Exit West started out as a book I thought I was going to absolutely love. I believe it made President Obama's favorite books of the year list when it was released and is one I've heard a lot of love for. When we meet Nadia and Saeed they are on different paths in their lives and its the turmoil in their home country (which I don't believe is ever named) that brings the two together. When they do finally flee we not only get to understand the life of a refugee but also two individuals with their own hopes and dreams and relational struggles.
And if there is one thing I can take away from Exit West is that when we think about refugee's or those fleeing countries to find better lives we often think of them as groups and not individuals. And Exit West despite being far from a perfect story reminded me over and over again that I need to personally change my perspective. That each of these people not only has families and friends but they have their own hopes, dreams, fears, and desires. And seeing those play out through the two main characters in Exit West was incredibly impactful.
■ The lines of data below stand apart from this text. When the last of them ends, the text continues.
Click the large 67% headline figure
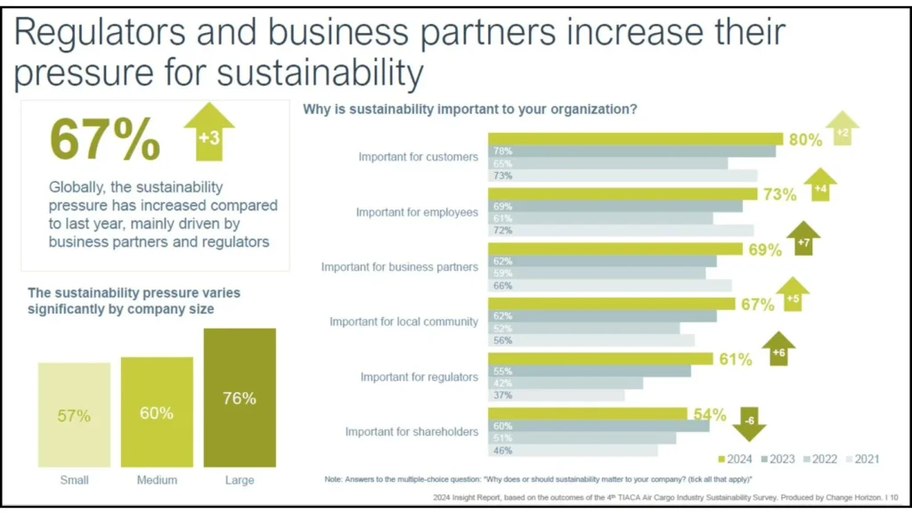[x=105, y=138]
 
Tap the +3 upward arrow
[x=208, y=133]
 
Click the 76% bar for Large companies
[x=239, y=397]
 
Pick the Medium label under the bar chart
[x=157, y=480]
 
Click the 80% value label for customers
[x=805, y=140]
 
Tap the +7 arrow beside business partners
[x=802, y=240]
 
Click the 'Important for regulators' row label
[x=419, y=377]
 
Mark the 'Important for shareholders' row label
[x=411, y=432]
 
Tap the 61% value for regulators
[x=735, y=360]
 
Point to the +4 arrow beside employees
[x=820, y=185]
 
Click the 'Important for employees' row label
[x=417, y=212]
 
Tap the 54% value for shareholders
[x=708, y=414]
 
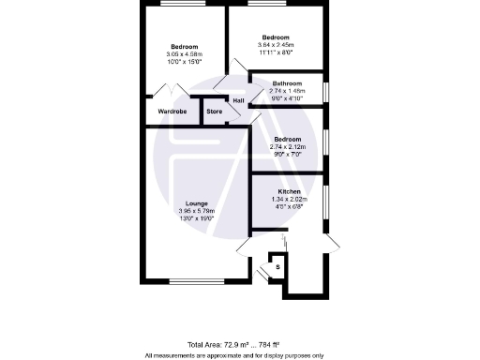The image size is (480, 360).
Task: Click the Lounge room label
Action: coord(196,203)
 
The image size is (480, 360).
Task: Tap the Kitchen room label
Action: coord(289,191)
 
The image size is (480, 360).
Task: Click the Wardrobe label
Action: coord(172,112)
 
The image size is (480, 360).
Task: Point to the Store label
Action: coord(215,112)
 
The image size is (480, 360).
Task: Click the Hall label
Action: coord(238,101)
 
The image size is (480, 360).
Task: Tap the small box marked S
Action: coord(277,268)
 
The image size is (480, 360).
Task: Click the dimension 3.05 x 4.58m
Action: coord(185,53)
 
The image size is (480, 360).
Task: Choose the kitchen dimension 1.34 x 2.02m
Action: coord(289,199)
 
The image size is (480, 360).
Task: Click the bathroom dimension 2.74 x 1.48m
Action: coord(288,91)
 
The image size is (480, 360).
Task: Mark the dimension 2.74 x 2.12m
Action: coord(288,146)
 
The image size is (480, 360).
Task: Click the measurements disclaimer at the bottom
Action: coord(233,355)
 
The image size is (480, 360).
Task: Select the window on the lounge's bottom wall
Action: coord(196,280)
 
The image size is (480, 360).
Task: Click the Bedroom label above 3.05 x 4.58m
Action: coord(185,46)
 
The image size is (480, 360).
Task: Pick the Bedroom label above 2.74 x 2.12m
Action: coord(288,139)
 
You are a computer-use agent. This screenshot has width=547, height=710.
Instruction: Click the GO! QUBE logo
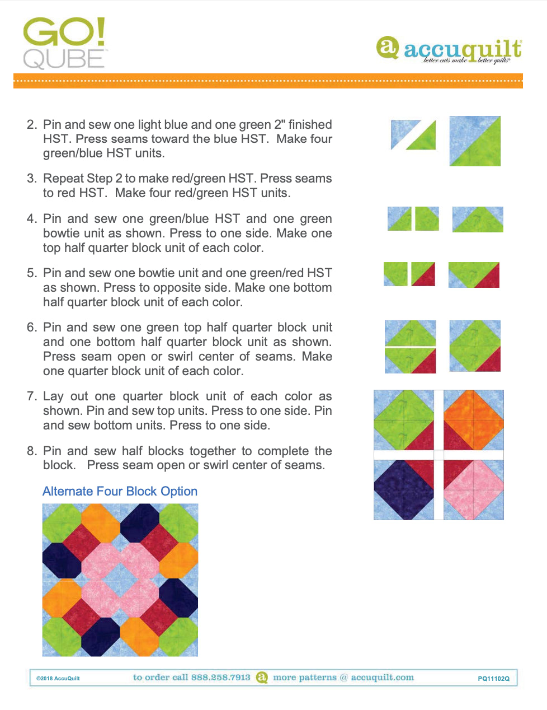64,44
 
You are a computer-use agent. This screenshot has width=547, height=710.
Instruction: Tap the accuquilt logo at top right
449,50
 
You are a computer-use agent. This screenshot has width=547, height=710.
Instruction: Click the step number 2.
31,124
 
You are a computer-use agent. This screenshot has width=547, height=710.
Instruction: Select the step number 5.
31,273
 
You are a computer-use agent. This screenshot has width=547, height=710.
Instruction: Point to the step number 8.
31,451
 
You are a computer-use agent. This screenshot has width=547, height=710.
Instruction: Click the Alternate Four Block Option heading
120,491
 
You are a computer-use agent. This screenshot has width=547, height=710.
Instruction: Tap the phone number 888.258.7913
220,678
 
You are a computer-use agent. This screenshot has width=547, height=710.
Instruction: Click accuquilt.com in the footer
383,678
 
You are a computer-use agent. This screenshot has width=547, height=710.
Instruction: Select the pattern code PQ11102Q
493,679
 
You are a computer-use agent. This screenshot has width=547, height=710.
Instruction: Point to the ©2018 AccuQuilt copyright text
58,679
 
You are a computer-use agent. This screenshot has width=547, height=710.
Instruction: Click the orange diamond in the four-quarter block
474,419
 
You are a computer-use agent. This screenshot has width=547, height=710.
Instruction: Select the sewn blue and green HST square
475,141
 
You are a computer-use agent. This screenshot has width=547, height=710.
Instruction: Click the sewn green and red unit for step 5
474,275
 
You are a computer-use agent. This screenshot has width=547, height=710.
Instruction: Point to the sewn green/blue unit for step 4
478,219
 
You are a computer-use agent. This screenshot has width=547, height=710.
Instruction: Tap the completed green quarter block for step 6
475,346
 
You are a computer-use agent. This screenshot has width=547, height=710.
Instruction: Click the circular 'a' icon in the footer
262,678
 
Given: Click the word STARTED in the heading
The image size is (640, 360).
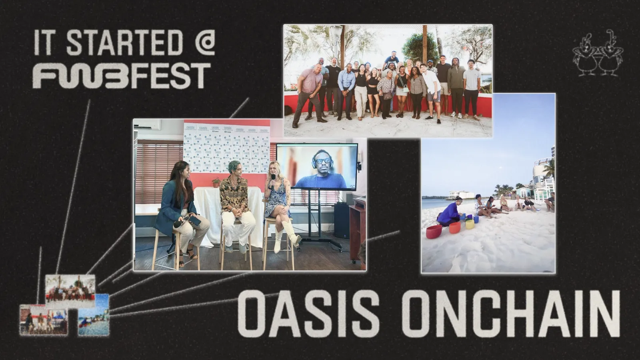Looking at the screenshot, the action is click(x=124, y=42).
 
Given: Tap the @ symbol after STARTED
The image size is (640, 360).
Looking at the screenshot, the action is click(x=205, y=42).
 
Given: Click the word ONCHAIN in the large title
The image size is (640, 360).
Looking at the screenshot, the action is click(x=510, y=314).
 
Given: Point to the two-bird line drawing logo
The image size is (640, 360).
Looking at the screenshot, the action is click(x=598, y=54).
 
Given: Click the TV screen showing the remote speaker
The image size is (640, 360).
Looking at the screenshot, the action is click(x=317, y=166).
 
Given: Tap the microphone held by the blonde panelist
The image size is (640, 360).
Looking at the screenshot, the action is click(x=273, y=180).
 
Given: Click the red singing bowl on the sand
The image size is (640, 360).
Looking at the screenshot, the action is click(x=434, y=232).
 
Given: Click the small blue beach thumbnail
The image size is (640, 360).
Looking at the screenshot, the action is click(x=94, y=314).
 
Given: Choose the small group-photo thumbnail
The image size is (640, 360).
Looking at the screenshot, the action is click(x=70, y=291).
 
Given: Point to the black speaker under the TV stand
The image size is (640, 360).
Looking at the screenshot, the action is click(x=342, y=220).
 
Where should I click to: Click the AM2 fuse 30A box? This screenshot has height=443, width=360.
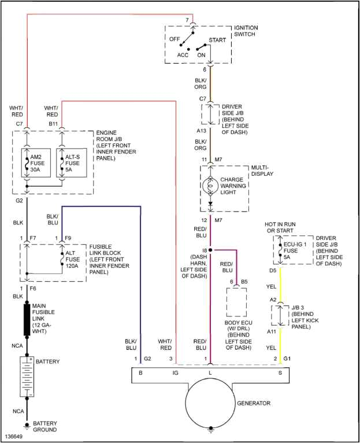pyautogui.click(x=36, y=163)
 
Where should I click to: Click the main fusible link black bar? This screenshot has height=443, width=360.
pyautogui.click(x=27, y=319)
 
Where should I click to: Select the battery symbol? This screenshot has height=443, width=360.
pyautogui.click(x=27, y=376)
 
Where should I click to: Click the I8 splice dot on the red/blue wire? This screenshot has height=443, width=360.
pyautogui.click(x=210, y=250)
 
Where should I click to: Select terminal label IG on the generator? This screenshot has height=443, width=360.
pyautogui.click(x=175, y=374)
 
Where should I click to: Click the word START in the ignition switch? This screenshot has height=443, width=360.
pyautogui.click(x=217, y=40)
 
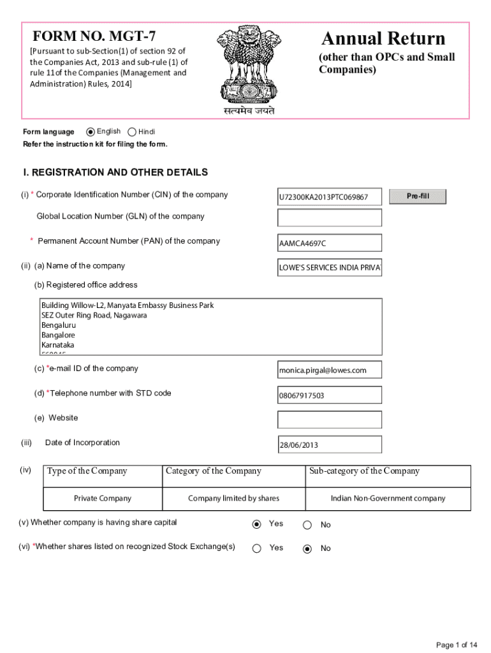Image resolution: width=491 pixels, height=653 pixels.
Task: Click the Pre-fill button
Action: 418,196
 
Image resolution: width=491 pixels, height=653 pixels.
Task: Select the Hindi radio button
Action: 132,132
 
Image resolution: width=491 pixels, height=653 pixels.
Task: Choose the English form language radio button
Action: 91,132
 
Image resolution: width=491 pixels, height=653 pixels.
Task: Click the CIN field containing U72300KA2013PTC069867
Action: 329,197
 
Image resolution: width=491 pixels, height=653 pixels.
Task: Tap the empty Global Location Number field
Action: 329,217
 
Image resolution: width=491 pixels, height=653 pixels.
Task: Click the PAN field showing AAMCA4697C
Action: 329,243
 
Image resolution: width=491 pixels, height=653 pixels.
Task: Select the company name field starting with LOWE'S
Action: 329,268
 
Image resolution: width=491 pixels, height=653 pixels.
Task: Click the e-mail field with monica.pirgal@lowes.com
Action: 329,370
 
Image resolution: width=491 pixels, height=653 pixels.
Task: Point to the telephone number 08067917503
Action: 329,395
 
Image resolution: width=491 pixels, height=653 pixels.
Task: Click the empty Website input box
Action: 329,419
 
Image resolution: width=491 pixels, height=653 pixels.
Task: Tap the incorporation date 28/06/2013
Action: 329,444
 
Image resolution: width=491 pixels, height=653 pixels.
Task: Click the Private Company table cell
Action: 103,498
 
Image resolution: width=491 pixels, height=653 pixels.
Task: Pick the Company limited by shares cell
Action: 233,498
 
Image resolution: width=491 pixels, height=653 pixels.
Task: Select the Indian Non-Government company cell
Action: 388,498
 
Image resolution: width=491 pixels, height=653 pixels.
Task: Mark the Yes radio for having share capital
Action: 257,524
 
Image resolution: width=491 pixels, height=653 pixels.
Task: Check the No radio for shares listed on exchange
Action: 307,548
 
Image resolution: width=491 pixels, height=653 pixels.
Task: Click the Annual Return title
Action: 383,38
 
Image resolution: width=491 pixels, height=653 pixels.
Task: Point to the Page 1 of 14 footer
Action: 457,645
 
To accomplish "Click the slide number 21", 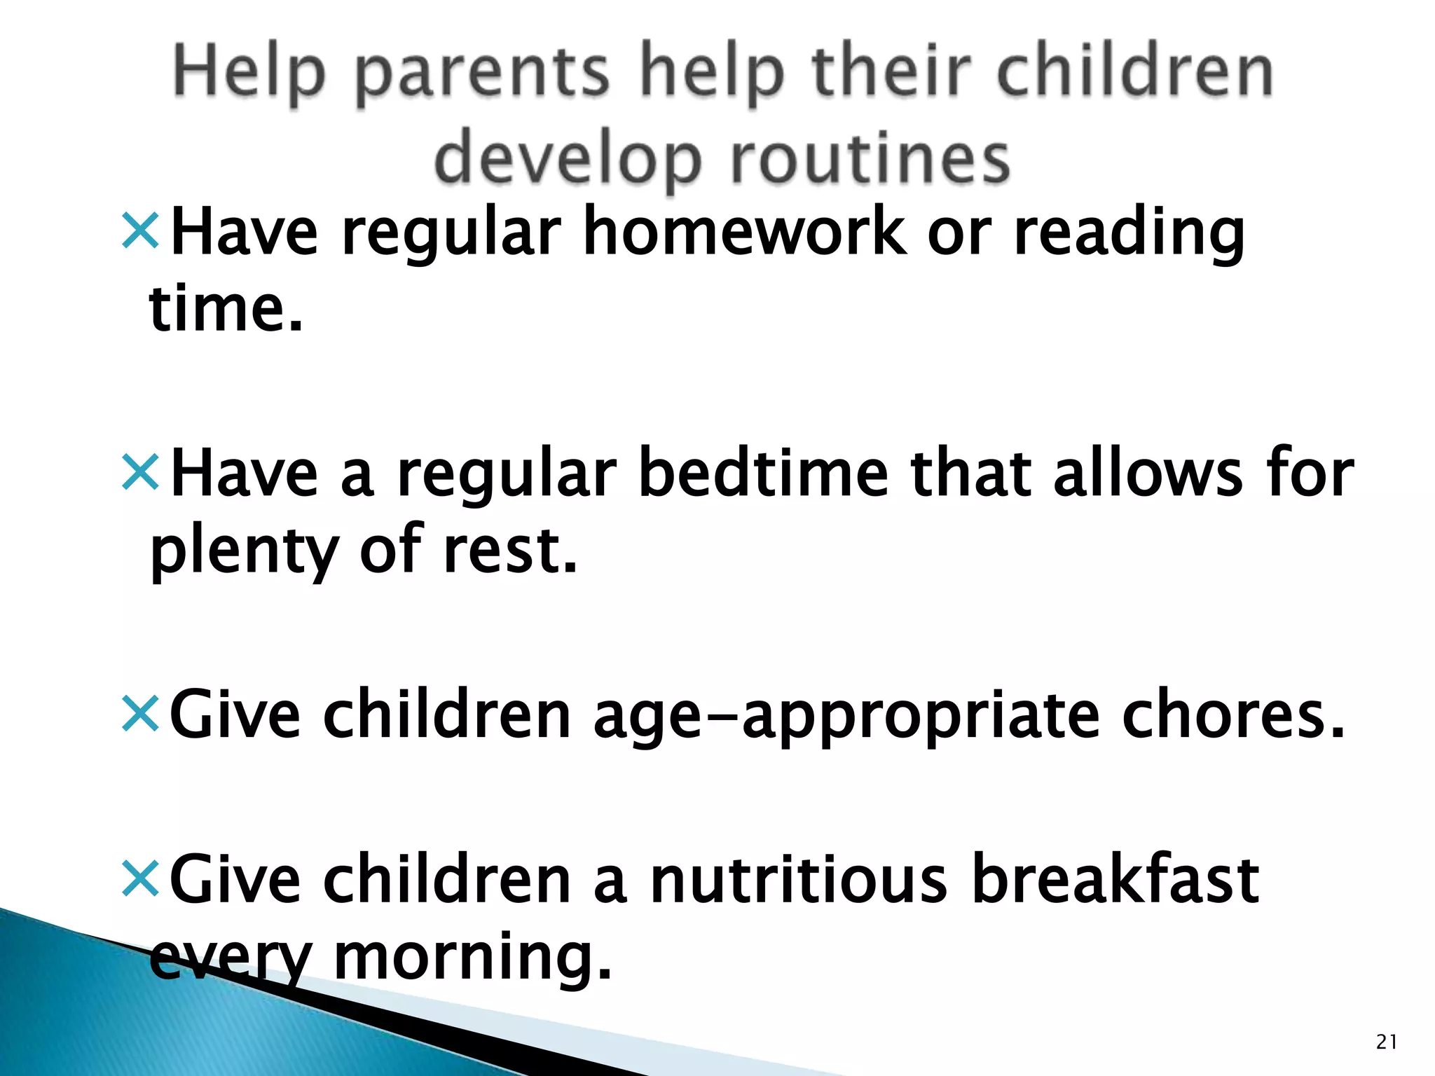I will point(1387,1042).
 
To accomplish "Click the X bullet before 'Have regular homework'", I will point(141,231).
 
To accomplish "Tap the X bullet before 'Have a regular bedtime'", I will point(141,472).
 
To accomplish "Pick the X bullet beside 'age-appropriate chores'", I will point(141,714).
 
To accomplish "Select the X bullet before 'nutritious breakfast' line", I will point(141,878).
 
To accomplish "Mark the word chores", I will point(1233,715).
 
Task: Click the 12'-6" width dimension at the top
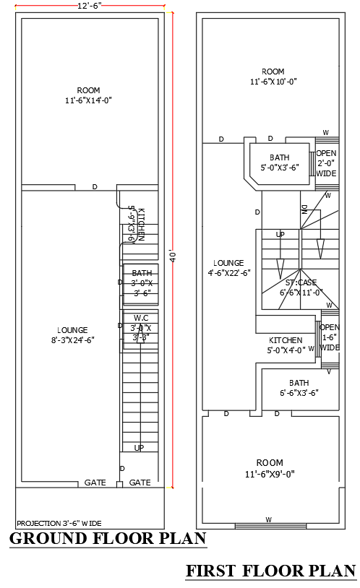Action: [90, 5]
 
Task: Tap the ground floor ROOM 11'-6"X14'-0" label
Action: [90, 95]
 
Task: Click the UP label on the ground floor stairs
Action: [139, 448]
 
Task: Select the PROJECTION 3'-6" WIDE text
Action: [59, 522]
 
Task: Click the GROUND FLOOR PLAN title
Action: [108, 538]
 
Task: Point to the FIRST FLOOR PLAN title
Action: [271, 571]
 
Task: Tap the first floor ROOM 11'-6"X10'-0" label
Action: [273, 77]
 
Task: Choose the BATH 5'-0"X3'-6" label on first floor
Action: [279, 163]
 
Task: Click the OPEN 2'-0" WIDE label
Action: [327, 163]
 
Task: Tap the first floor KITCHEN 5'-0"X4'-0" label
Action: [286, 345]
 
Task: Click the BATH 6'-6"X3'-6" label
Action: [299, 388]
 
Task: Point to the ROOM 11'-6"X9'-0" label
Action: [270, 468]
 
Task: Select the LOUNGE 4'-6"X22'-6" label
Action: [228, 268]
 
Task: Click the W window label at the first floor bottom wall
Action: [268, 519]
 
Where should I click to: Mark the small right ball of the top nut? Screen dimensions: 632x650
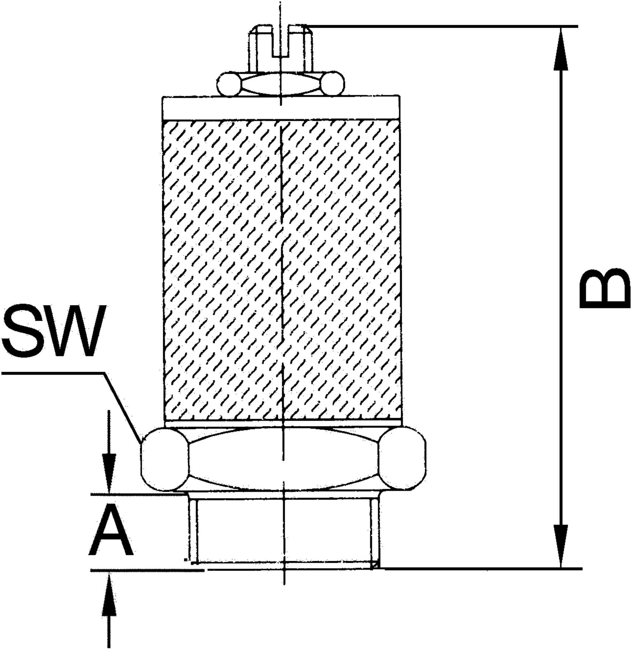click(x=333, y=84)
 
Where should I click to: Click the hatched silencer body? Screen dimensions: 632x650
click(x=282, y=270)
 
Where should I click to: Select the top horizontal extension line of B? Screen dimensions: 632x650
click(x=442, y=26)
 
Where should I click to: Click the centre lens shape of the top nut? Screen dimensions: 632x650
click(x=281, y=84)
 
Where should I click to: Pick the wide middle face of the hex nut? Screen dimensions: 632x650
click(x=284, y=459)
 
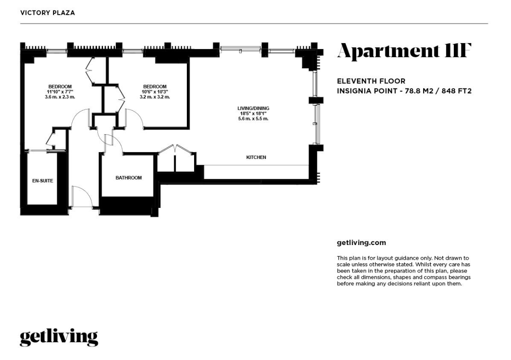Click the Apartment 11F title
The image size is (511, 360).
pyautogui.click(x=404, y=51)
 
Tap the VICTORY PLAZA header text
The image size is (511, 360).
pyautogui.click(x=48, y=13)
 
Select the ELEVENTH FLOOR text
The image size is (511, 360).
pyautogui.click(x=371, y=81)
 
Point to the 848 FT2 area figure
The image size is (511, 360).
pyautogui.click(x=456, y=91)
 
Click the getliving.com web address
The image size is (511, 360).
pyautogui.click(x=361, y=243)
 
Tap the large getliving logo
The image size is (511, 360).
pyautogui.click(x=59, y=338)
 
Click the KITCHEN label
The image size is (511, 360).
pyautogui.click(x=256, y=157)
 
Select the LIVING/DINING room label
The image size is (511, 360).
pyautogui.click(x=253, y=108)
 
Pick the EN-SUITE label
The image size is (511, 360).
pyautogui.click(x=43, y=180)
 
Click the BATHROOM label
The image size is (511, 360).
pyautogui.click(x=128, y=178)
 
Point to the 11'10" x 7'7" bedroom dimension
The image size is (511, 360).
pyautogui.click(x=60, y=92)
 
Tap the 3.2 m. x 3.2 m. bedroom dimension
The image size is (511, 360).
pyautogui.click(x=155, y=97)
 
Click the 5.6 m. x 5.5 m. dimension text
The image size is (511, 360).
pyautogui.click(x=253, y=119)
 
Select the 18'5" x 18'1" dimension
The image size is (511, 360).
pyautogui.click(x=253, y=114)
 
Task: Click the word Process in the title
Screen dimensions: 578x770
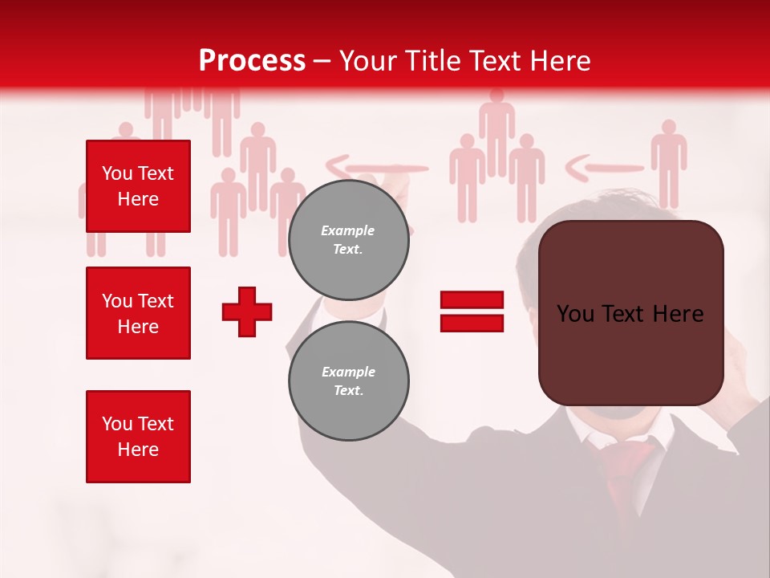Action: click(x=252, y=61)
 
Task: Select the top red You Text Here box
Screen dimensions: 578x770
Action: click(x=138, y=186)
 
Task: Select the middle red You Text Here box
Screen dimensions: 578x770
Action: click(x=138, y=313)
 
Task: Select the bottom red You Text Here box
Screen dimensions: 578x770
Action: click(x=138, y=436)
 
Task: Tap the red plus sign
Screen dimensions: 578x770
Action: click(x=247, y=311)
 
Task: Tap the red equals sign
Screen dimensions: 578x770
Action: click(x=472, y=311)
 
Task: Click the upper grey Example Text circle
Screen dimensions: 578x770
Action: click(x=349, y=240)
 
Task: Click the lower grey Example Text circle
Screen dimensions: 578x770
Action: click(x=349, y=381)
But as the two travel the world in search of freedom and a new life their relationship frays, their desires and ambitions change and things for the two become difficult not only for their lives but for their relationship. But towards the second half of the book, there's some really oddly twisting storylines that detract from the overall story. I also felt although most of the book is about Nadia and Saeed I was lacking the full understanding of them as human beings. There's some good build up at the beginning but it slowly goes to nothing at the end.
When I reached the end of Exit West I went from incredibly strong emotions at the end of the first quarter of the book to mild interest and almost just happy it was over. I think Hamid as brilliant of a writer as he is (the first few chapters are amazing) lost his way towards the end. I do believe Exit West even given its flaws is a worthwhile book to read but its far from perfect.